また、情報はディスクに保存されるため、動的管理ビューとは異なり、サーバーを停止しても一定期間残り続けます。
SSMSからGUIで簡単に確認でき、結果をグラフで見れるので問題の把握がしやすく、実行計画が途中で変化した場合でも確認することが可能です。
システムモニター(パフォーマンスモニター)
システムモニターについての詳細はこちら
CPU使用率やメモリの使用率、ディスク読み込み/書き込み速度などのリソース使用率を記録可能な、Windowsに標準搭載されているツールです。
SQL Serverの利用メモリ量やロック数、インデックスのフルスキャン数なども確認できます。
例えば、Memory Grants Pending
が0でない場合は割り当てメモリ不量が不足していたり、
想定外の実行計画が使われたことによるメモリの消費過多が発生しているかもしれません。
コードの変更前後で同一のパフォーマンステストを行い、システムモニターの結果を比較すると
問題の発生有無がわかりやすいです。
無料のツール
PlanExplorer
SentryOne製の実行計画を見るためのツールです。
SSMSより見やすく、インストール時にアドインを入れておけば、下記画像ハイライト部分のようにSSMSから直接呼び出せるので大体これを使ってました。

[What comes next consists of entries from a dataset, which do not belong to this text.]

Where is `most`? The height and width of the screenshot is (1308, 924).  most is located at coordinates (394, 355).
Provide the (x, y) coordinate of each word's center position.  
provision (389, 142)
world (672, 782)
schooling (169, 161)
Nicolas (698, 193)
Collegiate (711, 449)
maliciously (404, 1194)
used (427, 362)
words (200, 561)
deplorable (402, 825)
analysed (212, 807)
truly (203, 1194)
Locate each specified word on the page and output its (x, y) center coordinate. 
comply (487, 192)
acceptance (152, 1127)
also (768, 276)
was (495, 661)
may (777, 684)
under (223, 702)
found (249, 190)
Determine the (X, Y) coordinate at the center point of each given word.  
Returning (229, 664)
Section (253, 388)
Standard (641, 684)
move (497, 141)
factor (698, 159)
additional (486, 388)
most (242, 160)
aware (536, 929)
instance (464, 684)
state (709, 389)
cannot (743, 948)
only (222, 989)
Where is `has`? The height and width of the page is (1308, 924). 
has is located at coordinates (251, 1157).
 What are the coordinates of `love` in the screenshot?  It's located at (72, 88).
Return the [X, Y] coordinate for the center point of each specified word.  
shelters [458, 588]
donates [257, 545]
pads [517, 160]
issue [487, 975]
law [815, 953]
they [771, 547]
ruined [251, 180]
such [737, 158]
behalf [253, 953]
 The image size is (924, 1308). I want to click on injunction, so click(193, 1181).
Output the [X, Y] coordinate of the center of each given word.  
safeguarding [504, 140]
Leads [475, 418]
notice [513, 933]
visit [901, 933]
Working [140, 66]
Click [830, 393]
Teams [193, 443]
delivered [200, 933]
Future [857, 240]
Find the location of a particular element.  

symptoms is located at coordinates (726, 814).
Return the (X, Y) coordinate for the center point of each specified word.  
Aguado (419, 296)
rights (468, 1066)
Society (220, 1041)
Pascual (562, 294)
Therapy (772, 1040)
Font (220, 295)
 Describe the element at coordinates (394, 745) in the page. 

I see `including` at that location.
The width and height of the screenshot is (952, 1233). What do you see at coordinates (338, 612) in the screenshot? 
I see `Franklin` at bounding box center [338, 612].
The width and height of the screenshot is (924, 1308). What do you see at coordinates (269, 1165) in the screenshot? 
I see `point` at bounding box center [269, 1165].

SQL Server First Responder Kit
公式ページ (github)
無料で使えるヘルスチェックツールです。(個人的にはあまり使っていませんでしたが参考までに)
日本語で紹介しているページはこちら
sp_BlitzCache.sql
を実行してストアドを登録することでキャッシュからパフォーマンス問題が検出可能です。
例えば、コンパイルがタイムアウトしていることや、インデックスが欠けていること、インデックスが多すぎることなど様々な問題が検出可能です。